A new study highlights the global disparities in AI adoption in healthcare, emphasizing the challenges faced by the Global South and the need for equitable international collaboration to foster health equity.
Artificial intelligence (AI) is transforming healthcare worldwide, improving diagnostic accuracy, optimizing treatments, and enhancing patient outcomes. Despite these benefits, recent research indicates that AI-driven healthcare innovations are predominantly accessible in the Global North, leaving many regions in the Global South at a disadvantage. A comprehensive study published in Digital Health highlights the persistent disparities in AI adoption across different income regions, emphasizing the challenges faced by low- and middle-income countries.

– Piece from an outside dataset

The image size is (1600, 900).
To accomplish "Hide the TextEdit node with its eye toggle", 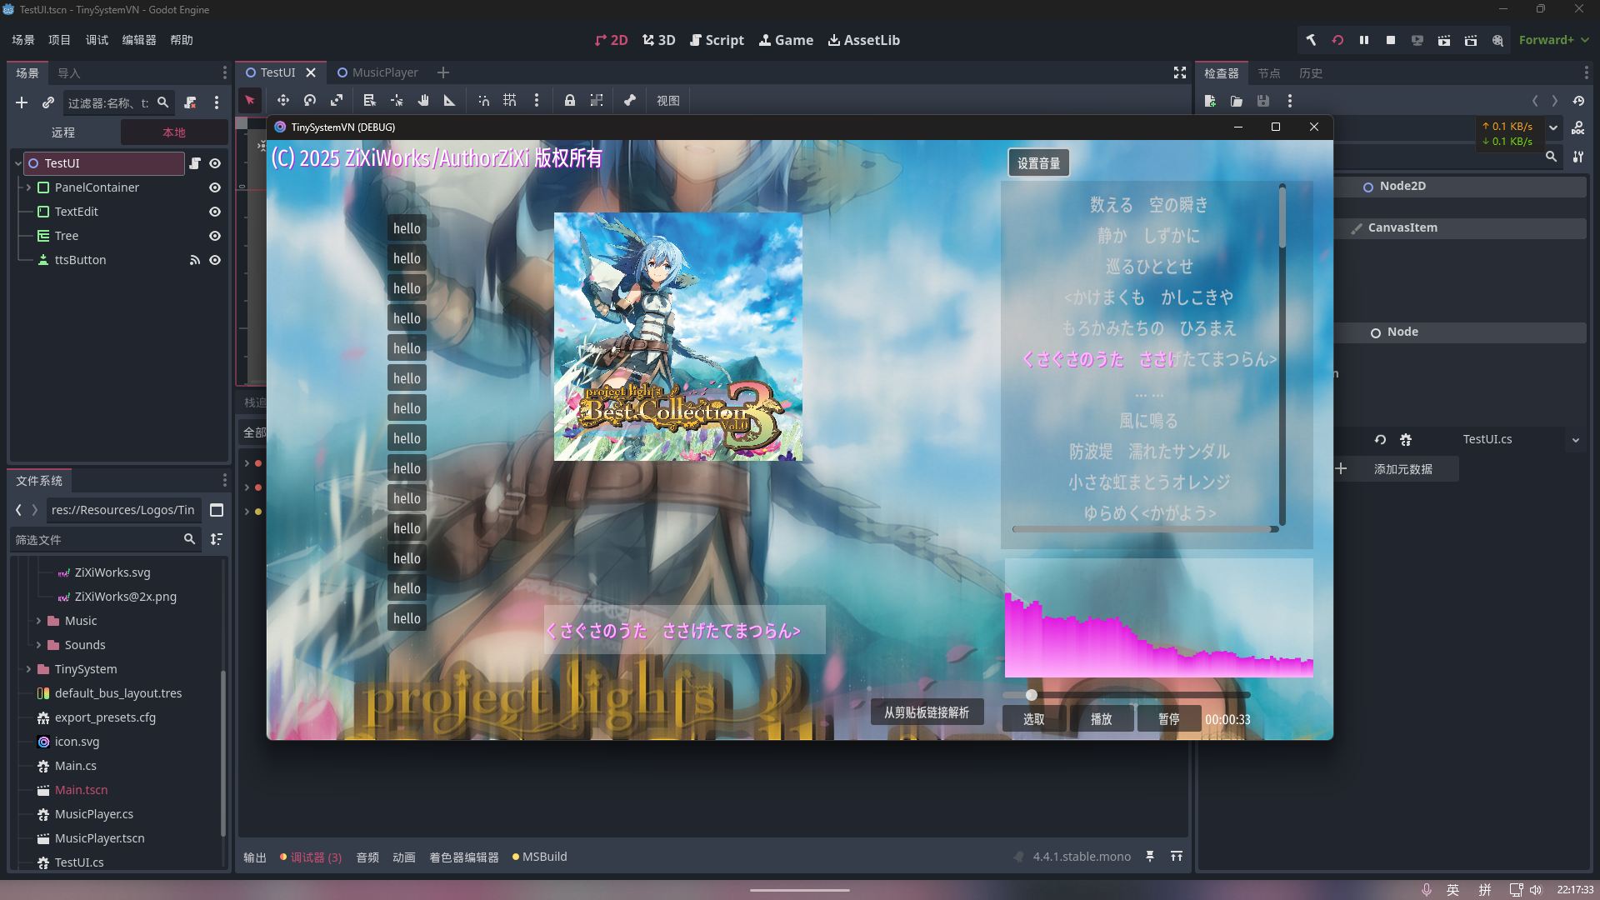I will pos(215,211).
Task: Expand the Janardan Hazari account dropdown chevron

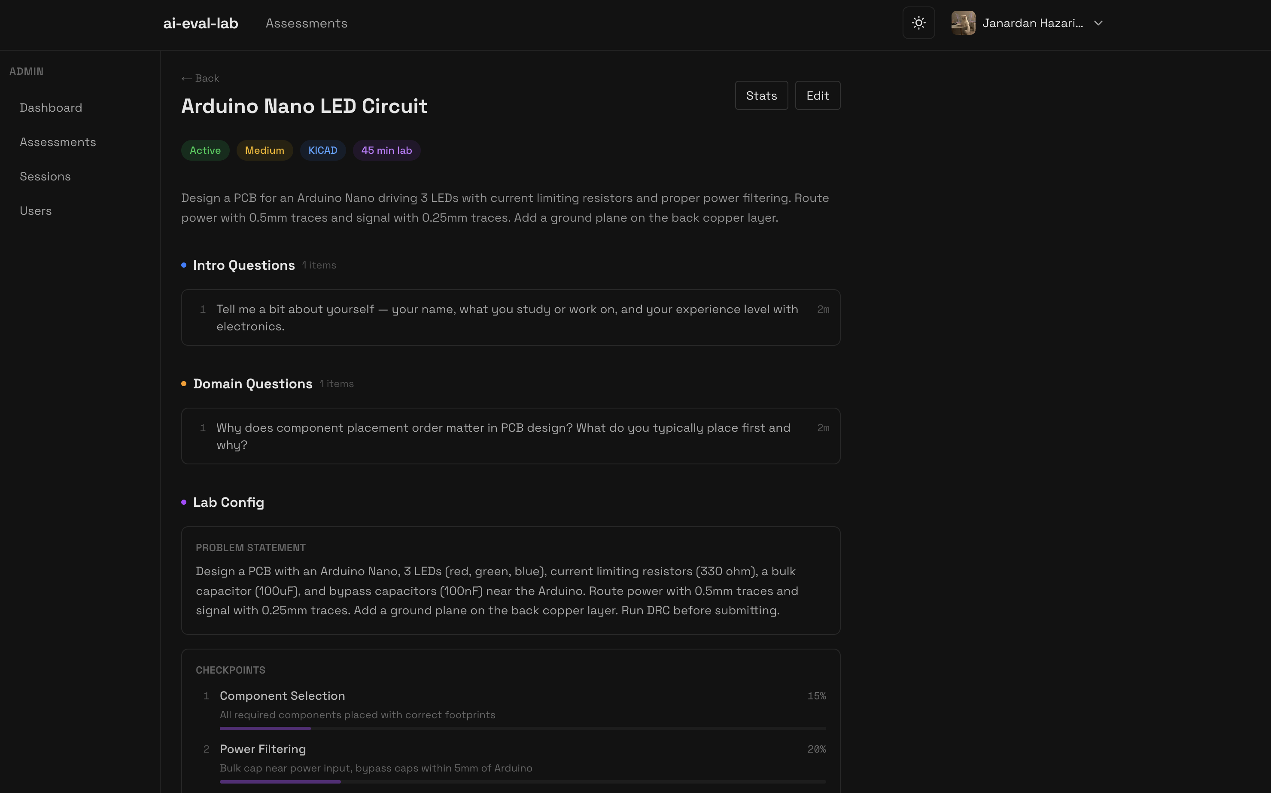Action: click(x=1098, y=23)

Led by researchers from the University of Sharjah in collaboration with esteemed U.S. institutions, the study reviews recent developments from 2022 to 2025, shedding light on the contributions and obstacles associated with AI in healthcare within the Global South. While high-income nations leverage machine learning, robotics, and telemedicine to tackle disease detection, drug delivery, and healthcare accessibility, these technologies are scarcely implemented in less developed countries.
The research underscores a significant "AI divide" between the Global North—comprising Europe, North America, and other industrialized regions—and the Global South, which includes Africa, Asia, and Latin America. This divide hampers efforts toward equitable healthcare, as technological gaps perpetuate existing health disparities and restrict access to innovative solutions.
The study emphasizes that AI's potential to improve disease tracking, support telehealth, and facilitate preventive medicine remains largely unrealized in low-resource settings. Barriers to adoption include inadequate infrastructure, limited local expertise, and data biases stemming from datasets primarily collected in high-income countries. Additionally, unreliable internet, inconsistent electricity, and a shortage of skilled AI professionals further hinder progress.
Financial constraints also play a significant role, as deploying and maintaining AI systems necessitate substantial investment. There is a notable lack of partnership and investment from Western AI biotech companies in the Global South, often resulting in one-way technology transfers that fail to foster local capacity. This cycle contributes to ongoing talent drain, underfunded research, and technological gaps.
To address these challenges, the authors advocate for more equitable international collaborations, focusing on capacity building, local innovation, and culturally adapted AI solutions. Strengthening data interoperability, ensuring data security, and training local healthcare workers are crucial steps toward sustainable AI integration. Moreover, establishing global regulations can promote transparency, safety, and fairness in AI healthcare applications.
Lead researcher Dr. Syed Hussain highlights that existing AI tools developed in affluent countries must be carefully adapted to respect local disease profiles and infrastructural realities. The study calls for a concerted effort to digitize health data, reduce biases, and foster genuine partnerships that benefit both high- and low-income regions. By doing so, AI has the potential to bridge healthcare gaps and promote health equity across the globe.